Anonymous Coward says:

Re: Not Holding Back

That’s what I did, when Comcast capped my plan in Atlanta. 300 GB cap? My target usage had been from 80 to 120 GB for the three months prior to the cap. Thereafter, my target became 296 GB to leave a small safety buffer. Amazing how much bandwidth you can consume by adding a 24/7/365 Freenet node.

Anonymous Coward says:

It is precisely these types of protection measures which favor in no way the customer, that would ensure I would wait and not pay anything to Comcast that locked me down until I could jump ship. I would do so for pure spite if for no other reason as I have a long memory of being screwed over or attempts at doing the same.

Were I in Atlanta, Google could not come soon enough and I could not throw money at Google fast enough to show my disapproval of present day methods used by the major telcos.

Anonymous Coward says:

At $140/month + $35/month to remove the bandwidth cap, after 14 months it is cheaper to get the three year agreement with Comcast for $70/month and then sign up for Google fiber at $70/month paying for both services for the last 22 months (ignoring taxes and fees). If you don’t care about the bandwidth cap the break even point on cost is after 18 months (ignoring taxes and fees). So how long until Google fiber is available at your address in ATL is the question to be asking. Then assuming you get your Google fiber service at the breakeven point, if you terminate the Comcast agreement, as long as the termination charge is less than $1,540 ($1,260 for bandwidth cap) you save the difference by terminating the Comcast service.

Scott (profile) says:

Comcast is Afraid

Being an Atlanta resident who just had need of a Comcast service call this weekend because line quality (noise in the line)has been horrible, I had an “off the record” chat with the guy who came out. He said they were really worried about Googles roll out in ATL. He said they are working so hard to upgrade lines that they keep screwing stuff up (thus noise in the lines…not very good with internet service). Really though, it doesnt look like Comcast is trying very hard, if you ask me.

ThatDevilTech (profile) says:

Re: Comcast is Afraid

While I can’t wait for Google to take a bite out of the big cable provider/ISP guys, I feel sorry for those that are stuck with the idiots while Google gets installed in every neighborhood but theirs. The town I live in was actually on one of the first lists to fight for Google to come to us, but sadly our town leaders weren’t able to win that battle. Eventually we’ll get it. Thankfully, for now, we have a non-Comcast/TWC/Charter/Verizon/AT&T cable provider that works just fine.

Anonymous Coward says:

Location, Location, Location

I am leaving one of the Atlanta areas under the “trial” for the 300 GB cap. AT&T is a painful joke of an alternative. Comcursed’s lie of “competition” can only be defeated in and around Atlanta by changing location to one served not at all by Comcursed or in the promised but indefinite future one served by Comcursed *and Google*.

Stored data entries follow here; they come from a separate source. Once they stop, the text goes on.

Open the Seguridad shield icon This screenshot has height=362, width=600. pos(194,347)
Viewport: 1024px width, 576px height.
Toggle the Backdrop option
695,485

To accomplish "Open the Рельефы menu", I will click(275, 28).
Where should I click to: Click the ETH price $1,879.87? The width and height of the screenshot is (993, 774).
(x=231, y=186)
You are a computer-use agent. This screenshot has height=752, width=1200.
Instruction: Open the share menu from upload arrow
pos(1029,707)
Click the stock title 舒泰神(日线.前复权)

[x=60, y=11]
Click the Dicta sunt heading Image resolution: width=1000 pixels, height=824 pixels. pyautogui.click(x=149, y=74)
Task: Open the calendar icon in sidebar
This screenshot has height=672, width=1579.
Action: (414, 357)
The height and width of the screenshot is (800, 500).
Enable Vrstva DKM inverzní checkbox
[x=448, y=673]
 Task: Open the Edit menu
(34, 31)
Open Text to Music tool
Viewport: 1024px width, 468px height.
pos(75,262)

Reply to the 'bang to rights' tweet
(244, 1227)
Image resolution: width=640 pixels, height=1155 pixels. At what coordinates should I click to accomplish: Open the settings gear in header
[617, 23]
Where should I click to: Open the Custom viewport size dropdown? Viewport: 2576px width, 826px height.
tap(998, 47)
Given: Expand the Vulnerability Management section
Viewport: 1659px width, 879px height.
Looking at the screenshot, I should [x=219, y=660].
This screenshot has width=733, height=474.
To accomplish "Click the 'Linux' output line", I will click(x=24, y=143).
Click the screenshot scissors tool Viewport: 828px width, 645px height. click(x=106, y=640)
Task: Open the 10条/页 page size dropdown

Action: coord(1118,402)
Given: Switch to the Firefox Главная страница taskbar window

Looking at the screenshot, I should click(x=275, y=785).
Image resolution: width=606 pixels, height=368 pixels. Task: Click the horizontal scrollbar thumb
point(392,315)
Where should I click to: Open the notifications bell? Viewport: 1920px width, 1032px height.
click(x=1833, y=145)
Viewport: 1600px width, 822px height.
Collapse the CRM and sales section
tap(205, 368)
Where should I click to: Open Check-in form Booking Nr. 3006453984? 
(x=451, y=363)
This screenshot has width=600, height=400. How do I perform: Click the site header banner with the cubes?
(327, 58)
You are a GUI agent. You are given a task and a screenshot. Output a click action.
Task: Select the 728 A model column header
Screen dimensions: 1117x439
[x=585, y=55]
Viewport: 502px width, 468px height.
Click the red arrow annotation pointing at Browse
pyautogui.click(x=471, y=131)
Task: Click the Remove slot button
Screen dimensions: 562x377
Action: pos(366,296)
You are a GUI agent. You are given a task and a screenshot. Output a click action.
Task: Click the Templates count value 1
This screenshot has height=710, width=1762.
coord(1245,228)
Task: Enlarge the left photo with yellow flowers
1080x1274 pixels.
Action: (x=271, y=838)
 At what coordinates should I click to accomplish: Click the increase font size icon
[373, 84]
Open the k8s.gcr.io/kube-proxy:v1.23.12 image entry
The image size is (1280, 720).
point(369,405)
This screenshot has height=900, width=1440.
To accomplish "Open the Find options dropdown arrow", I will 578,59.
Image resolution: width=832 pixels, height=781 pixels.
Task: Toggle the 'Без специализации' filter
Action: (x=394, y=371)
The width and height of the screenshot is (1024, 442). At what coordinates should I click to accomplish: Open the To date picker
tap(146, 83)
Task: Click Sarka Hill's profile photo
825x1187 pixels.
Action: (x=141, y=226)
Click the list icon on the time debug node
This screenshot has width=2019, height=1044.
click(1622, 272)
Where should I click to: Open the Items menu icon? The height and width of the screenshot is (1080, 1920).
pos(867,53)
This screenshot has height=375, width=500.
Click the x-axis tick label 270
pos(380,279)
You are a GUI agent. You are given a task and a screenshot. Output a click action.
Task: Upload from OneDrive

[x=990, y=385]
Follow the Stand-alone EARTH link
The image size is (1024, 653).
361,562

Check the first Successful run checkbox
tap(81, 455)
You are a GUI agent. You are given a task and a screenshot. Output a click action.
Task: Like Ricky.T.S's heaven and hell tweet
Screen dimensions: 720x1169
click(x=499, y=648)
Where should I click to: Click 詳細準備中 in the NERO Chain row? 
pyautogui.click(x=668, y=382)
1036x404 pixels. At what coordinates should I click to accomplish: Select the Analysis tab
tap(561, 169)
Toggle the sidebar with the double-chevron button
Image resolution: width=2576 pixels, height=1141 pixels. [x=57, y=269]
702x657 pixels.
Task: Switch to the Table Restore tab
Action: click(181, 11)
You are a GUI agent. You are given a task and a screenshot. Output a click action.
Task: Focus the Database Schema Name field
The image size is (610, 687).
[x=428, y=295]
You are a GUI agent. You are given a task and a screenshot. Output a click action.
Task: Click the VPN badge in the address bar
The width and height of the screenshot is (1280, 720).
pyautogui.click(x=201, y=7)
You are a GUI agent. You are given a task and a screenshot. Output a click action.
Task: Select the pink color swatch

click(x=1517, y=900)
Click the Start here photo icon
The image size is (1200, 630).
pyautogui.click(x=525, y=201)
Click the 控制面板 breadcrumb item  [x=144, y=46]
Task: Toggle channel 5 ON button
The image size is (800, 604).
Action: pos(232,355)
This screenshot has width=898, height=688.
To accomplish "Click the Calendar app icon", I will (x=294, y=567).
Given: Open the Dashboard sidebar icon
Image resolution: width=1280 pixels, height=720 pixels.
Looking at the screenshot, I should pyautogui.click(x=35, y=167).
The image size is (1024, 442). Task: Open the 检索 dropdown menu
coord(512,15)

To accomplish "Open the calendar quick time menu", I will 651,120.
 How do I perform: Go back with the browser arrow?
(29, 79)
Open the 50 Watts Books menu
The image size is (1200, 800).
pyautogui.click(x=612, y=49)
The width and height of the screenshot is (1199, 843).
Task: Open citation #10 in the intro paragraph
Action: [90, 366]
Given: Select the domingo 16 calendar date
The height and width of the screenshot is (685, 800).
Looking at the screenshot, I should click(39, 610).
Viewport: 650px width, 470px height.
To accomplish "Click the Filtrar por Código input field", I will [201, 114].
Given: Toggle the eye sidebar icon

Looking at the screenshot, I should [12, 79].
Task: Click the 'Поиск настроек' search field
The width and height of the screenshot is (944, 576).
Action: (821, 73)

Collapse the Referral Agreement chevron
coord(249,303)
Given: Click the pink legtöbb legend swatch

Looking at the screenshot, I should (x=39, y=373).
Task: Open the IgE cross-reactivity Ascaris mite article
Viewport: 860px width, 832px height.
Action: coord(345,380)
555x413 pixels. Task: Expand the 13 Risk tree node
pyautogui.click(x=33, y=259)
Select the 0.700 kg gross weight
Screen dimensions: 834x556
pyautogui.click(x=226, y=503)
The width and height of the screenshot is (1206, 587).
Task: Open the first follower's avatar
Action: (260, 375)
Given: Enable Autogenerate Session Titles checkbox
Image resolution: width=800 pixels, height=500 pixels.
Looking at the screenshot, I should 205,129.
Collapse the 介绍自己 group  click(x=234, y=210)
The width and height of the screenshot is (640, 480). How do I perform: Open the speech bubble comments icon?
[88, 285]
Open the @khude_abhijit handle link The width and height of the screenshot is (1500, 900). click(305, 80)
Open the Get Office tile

I told Comcursed to drop dead about six months back, when they insisted that I had to pay $10/month to continue receiving paper bills.

I’m currently in the midst of moving to a new flat outside of Comcursed’s demesne. I’m straddling two places at the moment. At the new flat, I’ve got accounts with two ISPs that together give me (only) about the same bandwidth potential as Comcursed used to (Comcursed charged just under $80 monthly for that). One of the new services comes with a 250GB cap – the other is unlimited bandwidth. Total, monthly cost is initially a couple of cents under $60, and after the 12 monthly honeymoon period (if I stay – no penalty, if not), it will be a couple of cents under $90.

Are you listening Comcursed…your asshattery didn’t make me move but strongly influenced my choice of locations, i.e., anywhere to avoid you. You should feel *special*.

David (profile) says:

Real speed?

I keep seeing people calculating the speed as really a gigabit. I have hard wired gigabit in my house and I never see anywhere near that speed. There is protocol overhead, collisions, listening delays, PC architecture and all kinds of other issues the prevent Ethernet from reaching its theoretical speed limit. At best, you will see 50 to 60 percent throughput.